C. IL FAUT INSTITUTIONNALISER LE DIALOGUE AVEC LES ACTEURS DE L'AIDE AU DÉVELOPPEMENT.
La politique de coopération au développement est longtemps restée l'apanage de l'exécutif. En dépit de l'expérience du document-cadre qui s'est appuyé sur un processus de consultation des ONG et de la société civile, la mise en débat reste encore ponctuelle et limitée, et manque de structures de concertation organisées et pérennes entre l'Etat et les autres acteurs intéressés par la coopération au développement.
C'est pourquoi les évaluations proposent de rétablir des cadres de concertation structurés dans la durée, avec la remise sur pied d'une instance similaire au HCCI , en en corrigeant les lacunes et les dysfonctionnements relevés dans son format précédent.
Là encore, il convient de s'interroger sur les causes des échecs successifs du HCCI et du Conseil stratégique.
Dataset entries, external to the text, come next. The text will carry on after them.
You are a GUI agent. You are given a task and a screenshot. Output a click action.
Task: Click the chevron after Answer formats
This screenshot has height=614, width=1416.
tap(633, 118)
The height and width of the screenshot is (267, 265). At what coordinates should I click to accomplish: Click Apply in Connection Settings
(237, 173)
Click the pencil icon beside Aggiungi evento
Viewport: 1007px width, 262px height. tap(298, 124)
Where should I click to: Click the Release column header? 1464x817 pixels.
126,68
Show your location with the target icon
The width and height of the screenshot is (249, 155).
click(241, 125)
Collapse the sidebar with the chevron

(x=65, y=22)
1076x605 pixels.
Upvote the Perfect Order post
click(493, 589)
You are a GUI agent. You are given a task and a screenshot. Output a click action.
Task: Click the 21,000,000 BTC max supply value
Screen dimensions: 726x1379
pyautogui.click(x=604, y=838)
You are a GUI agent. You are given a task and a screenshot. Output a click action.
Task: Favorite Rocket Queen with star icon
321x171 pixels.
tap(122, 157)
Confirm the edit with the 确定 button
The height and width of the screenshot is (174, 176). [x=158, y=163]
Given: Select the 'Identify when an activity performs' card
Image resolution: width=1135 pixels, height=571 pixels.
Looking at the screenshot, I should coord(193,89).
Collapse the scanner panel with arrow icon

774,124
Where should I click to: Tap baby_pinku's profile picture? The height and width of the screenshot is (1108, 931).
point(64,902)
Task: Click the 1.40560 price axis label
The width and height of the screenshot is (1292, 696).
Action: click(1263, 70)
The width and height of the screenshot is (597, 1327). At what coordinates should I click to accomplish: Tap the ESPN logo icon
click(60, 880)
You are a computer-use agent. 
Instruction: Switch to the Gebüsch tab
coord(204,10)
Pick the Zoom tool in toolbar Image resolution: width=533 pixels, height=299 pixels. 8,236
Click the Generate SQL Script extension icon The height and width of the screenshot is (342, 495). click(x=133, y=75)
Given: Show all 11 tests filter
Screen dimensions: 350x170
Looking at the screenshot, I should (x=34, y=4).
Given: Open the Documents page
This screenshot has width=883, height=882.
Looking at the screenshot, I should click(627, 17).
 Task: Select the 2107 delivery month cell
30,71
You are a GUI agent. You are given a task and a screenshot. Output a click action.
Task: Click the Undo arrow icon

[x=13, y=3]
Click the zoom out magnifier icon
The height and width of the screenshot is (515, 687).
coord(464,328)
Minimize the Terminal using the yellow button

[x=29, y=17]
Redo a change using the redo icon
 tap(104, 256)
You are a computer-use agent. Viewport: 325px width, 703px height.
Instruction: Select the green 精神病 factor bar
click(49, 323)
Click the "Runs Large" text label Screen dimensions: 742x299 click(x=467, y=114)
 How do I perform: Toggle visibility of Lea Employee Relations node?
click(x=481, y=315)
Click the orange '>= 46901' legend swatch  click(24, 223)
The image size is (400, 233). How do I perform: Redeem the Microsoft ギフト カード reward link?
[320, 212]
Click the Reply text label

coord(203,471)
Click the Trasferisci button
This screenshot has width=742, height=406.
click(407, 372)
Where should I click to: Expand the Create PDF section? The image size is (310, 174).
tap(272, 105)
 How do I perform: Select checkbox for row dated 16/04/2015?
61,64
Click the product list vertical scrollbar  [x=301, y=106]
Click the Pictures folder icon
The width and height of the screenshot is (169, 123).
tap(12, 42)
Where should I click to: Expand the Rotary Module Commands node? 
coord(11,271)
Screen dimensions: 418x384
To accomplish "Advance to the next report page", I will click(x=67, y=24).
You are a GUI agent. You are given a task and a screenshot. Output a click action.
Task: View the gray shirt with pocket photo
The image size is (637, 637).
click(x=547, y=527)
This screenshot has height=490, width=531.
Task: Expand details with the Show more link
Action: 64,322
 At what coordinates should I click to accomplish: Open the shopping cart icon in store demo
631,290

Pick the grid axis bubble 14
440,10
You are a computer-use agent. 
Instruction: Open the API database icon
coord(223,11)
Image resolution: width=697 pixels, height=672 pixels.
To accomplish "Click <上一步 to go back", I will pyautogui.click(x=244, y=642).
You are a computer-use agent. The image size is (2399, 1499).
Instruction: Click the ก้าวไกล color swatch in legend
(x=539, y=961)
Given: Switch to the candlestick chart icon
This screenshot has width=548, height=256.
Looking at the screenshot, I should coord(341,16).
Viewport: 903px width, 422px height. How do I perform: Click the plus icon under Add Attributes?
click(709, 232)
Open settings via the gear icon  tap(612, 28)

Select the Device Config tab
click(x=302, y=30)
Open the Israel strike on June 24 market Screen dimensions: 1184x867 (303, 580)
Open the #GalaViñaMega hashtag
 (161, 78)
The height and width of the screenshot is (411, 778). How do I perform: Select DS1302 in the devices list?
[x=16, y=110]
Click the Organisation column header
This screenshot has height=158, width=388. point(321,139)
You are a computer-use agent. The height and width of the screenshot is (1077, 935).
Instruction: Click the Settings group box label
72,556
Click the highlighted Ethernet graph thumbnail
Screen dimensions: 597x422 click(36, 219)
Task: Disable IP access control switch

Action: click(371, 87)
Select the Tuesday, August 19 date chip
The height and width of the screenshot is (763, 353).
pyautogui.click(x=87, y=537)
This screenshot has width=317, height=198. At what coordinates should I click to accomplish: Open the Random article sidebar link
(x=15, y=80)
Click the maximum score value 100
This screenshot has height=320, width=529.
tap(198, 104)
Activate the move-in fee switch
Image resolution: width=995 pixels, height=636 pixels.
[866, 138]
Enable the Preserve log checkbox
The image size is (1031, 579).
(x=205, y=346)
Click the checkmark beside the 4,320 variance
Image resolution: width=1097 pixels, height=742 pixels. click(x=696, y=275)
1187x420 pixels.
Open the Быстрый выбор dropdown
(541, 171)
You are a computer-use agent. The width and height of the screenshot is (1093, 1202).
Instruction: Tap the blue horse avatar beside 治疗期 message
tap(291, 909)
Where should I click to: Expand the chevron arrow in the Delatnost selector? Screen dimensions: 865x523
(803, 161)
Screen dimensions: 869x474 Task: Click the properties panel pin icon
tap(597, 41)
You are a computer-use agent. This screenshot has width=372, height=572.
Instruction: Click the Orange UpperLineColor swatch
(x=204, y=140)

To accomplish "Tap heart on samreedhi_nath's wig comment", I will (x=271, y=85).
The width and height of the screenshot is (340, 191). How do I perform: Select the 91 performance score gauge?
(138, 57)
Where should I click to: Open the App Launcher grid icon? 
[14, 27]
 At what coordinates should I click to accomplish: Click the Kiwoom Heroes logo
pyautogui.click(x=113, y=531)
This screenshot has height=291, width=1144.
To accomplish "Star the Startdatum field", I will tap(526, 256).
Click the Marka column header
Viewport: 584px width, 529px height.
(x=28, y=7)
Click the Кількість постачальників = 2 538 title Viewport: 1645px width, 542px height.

Plusieurs points de vigilance doivent être regardés :
- le mandat du conseil doit être précisé : par exemple, un espace de dialogue où la société civile exprime des positions et recommandations aux ministres concernés sur les grands sujets de la coopération, de la solidarité internationale et du développement,
- la composition doit être équilibrée, en représentant, par exemple, les ONG, les collectivités engagées dans de la coopération décentralisée, des personnalités qualifiées, les parlementaires rapporteurs du budget. Chaque « famille » d'acteurs conviée au Conseil présente la candidature de ses représentants. Le Conseil peut être un espace ouvert, où des personnes-ressources non-membres sont invitées à intervenir, en fonction de l'ordre du jour,
- la présidence doit être confiée au ministre du développement,
- l'ordre du jour doit être partagé entre la présidence et les membres, anticipant l'agenda international, permettant de traiter des questions d'actualité et les grands sujets qui impactent les stratégies de coopération au développement,
- la périodicité des réunions du Conseil doit être définie et respectée, la possibilité de convoquer le Conseil,,
- la programmation et la répartition de travaux préparatoires doivent être élaborées en liaison avec chaque « famille »,
- le rôle du secrétariat doit être défini.
Sous réserve de ces observations, votre commission est favorable à la création d'une instance permanente de dialogue et de concertation.